Start of Source text

At 14:18 25-10-2001, James Garriss wrote:
I've been looking at a lot of European web pages, viewing source to see
what charset they define in the HTML META tag. The majority use
iso-8859-1, but a few don't. Most notably Turkey and Greece have
character sets that are quite different. How do I determine if UTF-16 (or
UTF-8) will work for those languages?
Time for the primer again.
A character is an abstract notion, like "Latin capital letter A".
A character repertoire is a collection of characters - like "Latin
upper-case letters". Different languages require different character
repertoires.
A character set is an ordered, numbered character repertoire. ISO 8859-1
is one such character set, assigning numbers 0-255 to 256 characters. Its
repertoire covers nearly all of the characters needed for western European
languages like French, Spanish, German, and Italian, as well as English,
Icelandic, Swedish, Norwegian, and Dutch. There are other ISO 8859
character sets that cover characters needed by other languages like
Turkish, Polish, Greek, Russian, Hebrew, and Arabic.

End of Source text

Job 1: Check each of these statements against the character set primer and answer yes or no, quoting the primer's words that decide it: (a) ISO 8859-1 assigns numbers 0-255 to 256 characters; (b) a character repertoire is an ordered, numbered collection of characters; (c) most of the European web pages examined use iso-8859-1.
Job 2: Write a continuation of the character set primer, starting after its last sentence about the other ISO 8859 character sets.

Start of Records supplied

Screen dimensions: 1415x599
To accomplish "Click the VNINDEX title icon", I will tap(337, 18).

End of Records supplied
Start of Records supplied

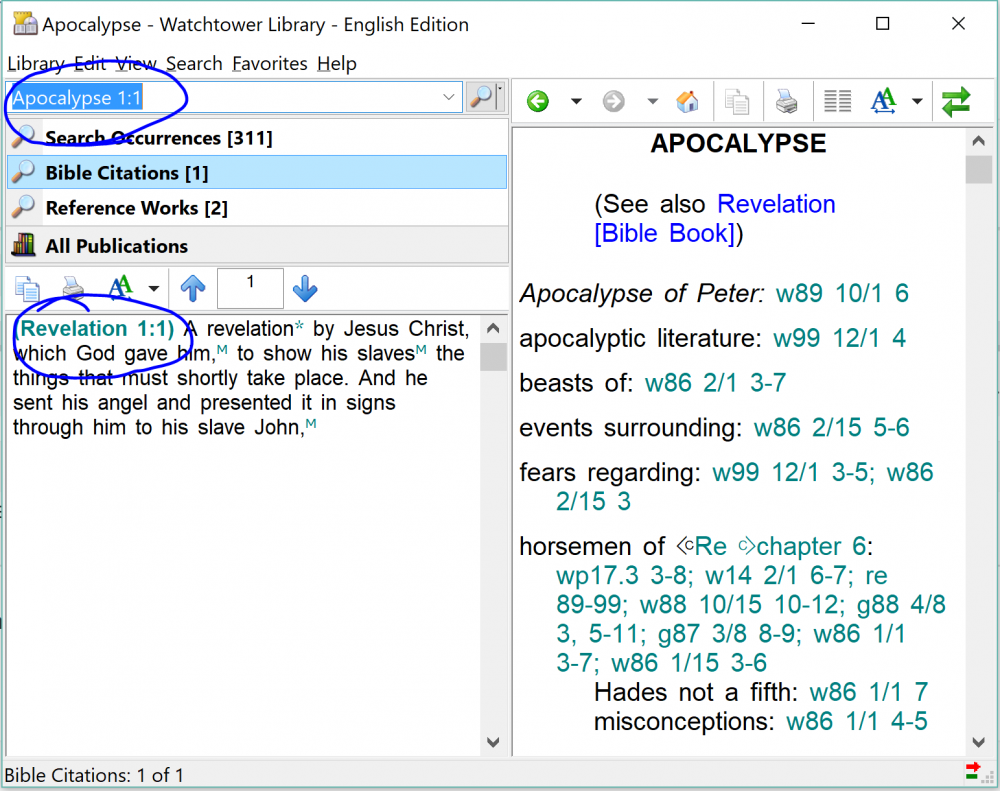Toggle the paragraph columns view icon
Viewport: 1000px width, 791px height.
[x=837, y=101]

End of Records supplied

Result 1:
(a) Yes: "ISO 8859-1 is one such character set, assigning numbers 0-255 to 256 characters."
(b) No: "A character repertoire is a collection of characters" and "A character set is an ordered, numbered character repertoire."
(c) Yes: "The majority use iso-8859-1, but a few don't."

Result 2:
Unicode is also a character set. It assigns the numbers 0 - (2^32)-1 to a
whole lot of characters. Its repertoire includes all of the characters
covered in other national and International Standards, including all of the
ISO 8859 sets.
An encoding is a mapping of bit patterns to a character set. UTF-8 and
UTF-16 are encodings of Unicode. In a sense, ISO 8859-1 and its kin are
also encodings of Unicode, but ones that can not represent all of the
characters.
In short: Unless you are working in Klingon, Minbari, or Silvestri, Unicode
covers the characters you need in its repertoire. UTF-8 and UTF-16 are
both capable of representing all of the characters in Unicode. All XML
parsers are required to read UTF-8 and UTF-16 data.
Use them. Know them. Love them.
-Chris
--
Christopher R. Maden, Principal Consultant, HMM Consulting Int'l, Inc.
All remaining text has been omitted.